Provided data –
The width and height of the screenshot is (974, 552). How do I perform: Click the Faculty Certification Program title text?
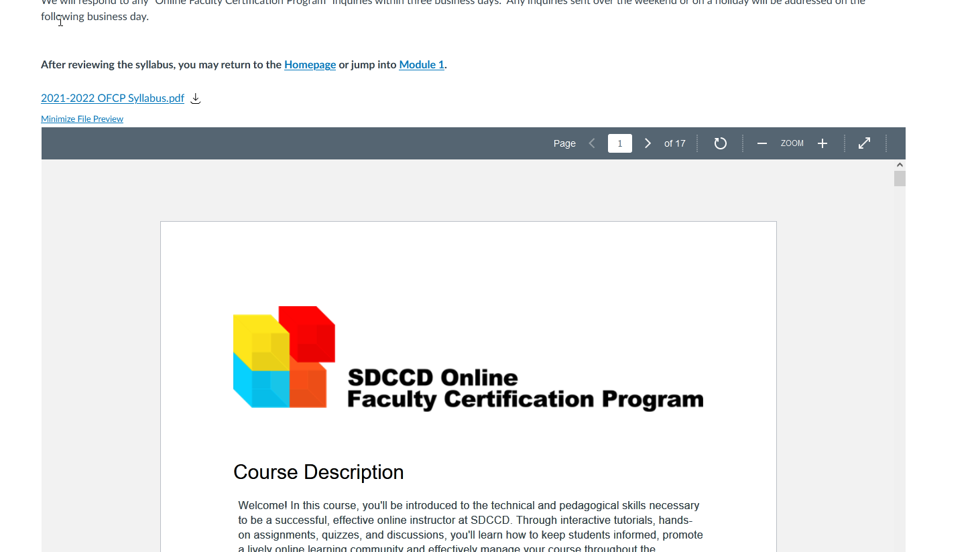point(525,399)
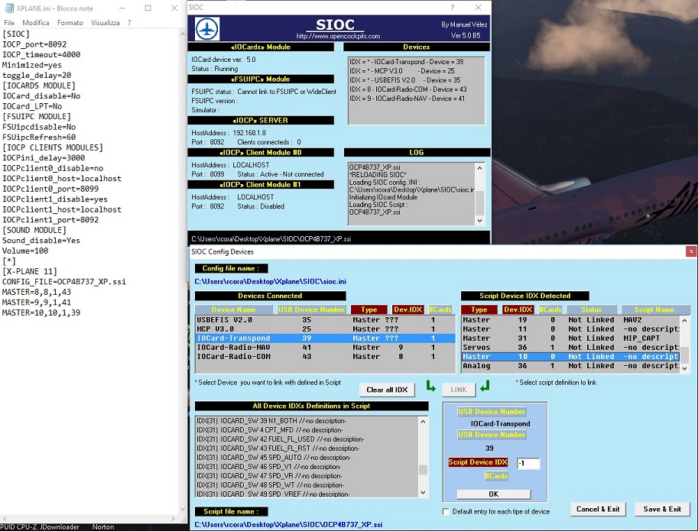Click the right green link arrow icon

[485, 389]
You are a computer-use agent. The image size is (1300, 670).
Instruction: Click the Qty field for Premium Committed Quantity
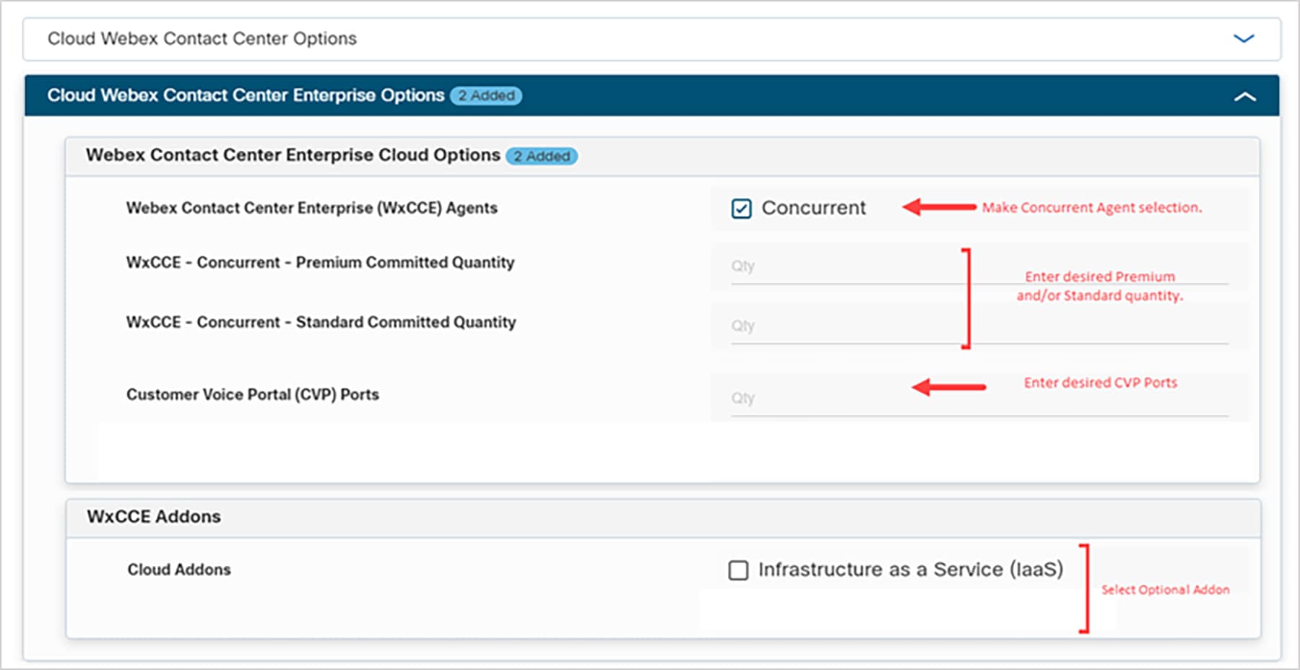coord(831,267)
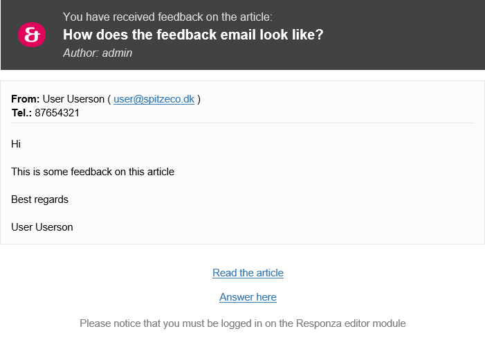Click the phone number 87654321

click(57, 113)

...

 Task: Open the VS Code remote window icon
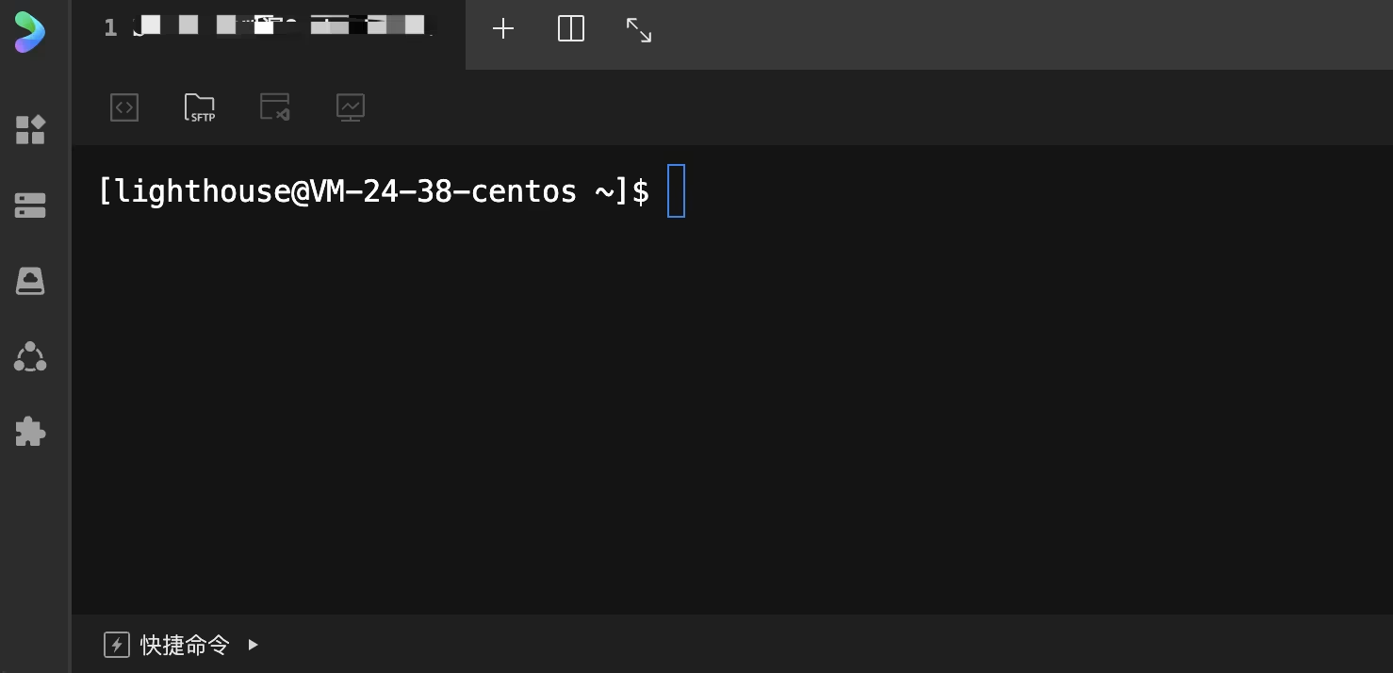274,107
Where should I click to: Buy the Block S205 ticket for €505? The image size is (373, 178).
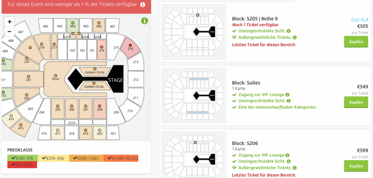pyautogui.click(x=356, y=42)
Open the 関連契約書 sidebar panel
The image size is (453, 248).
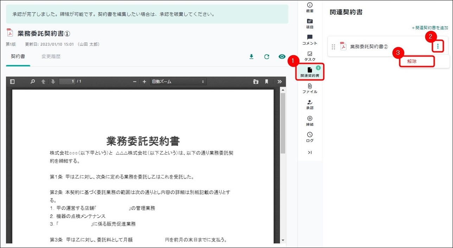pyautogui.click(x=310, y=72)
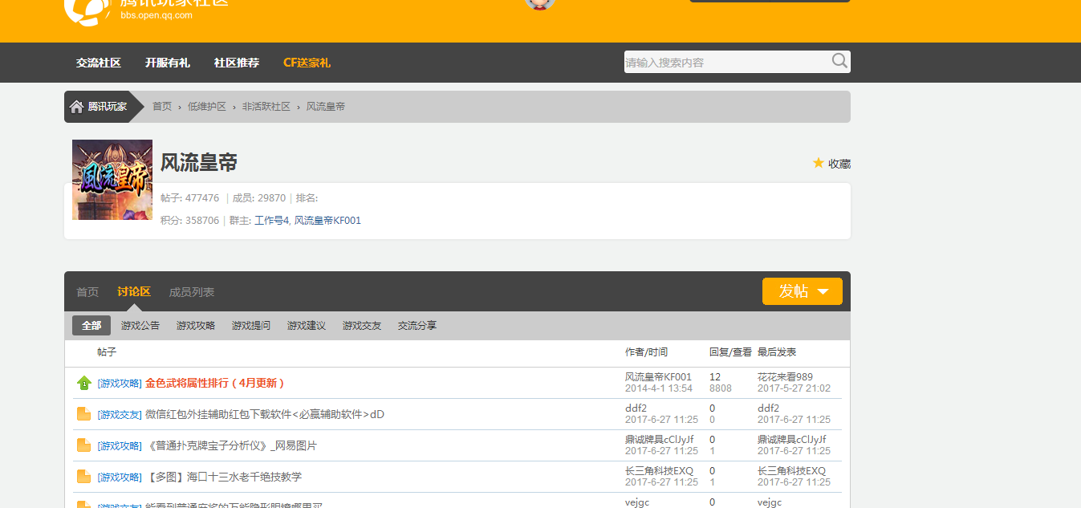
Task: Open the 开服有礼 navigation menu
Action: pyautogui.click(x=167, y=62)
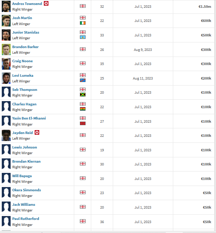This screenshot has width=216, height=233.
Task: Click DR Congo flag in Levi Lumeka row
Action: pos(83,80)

Problem –
Only one stretch of the data is wanted: write out exactly the lines from the one holding "The width and" through the one holding "You are a computer-use", both included, without the pictures.

Solution to the exercise –
The width and height of the screenshot is (974, 552). How do I perform: Click the Faculty Certification Program title text?
point(525,399)
Click the right green link arrow icon

[485, 389]
You are a computer-use agent. The image size is (1300, 670).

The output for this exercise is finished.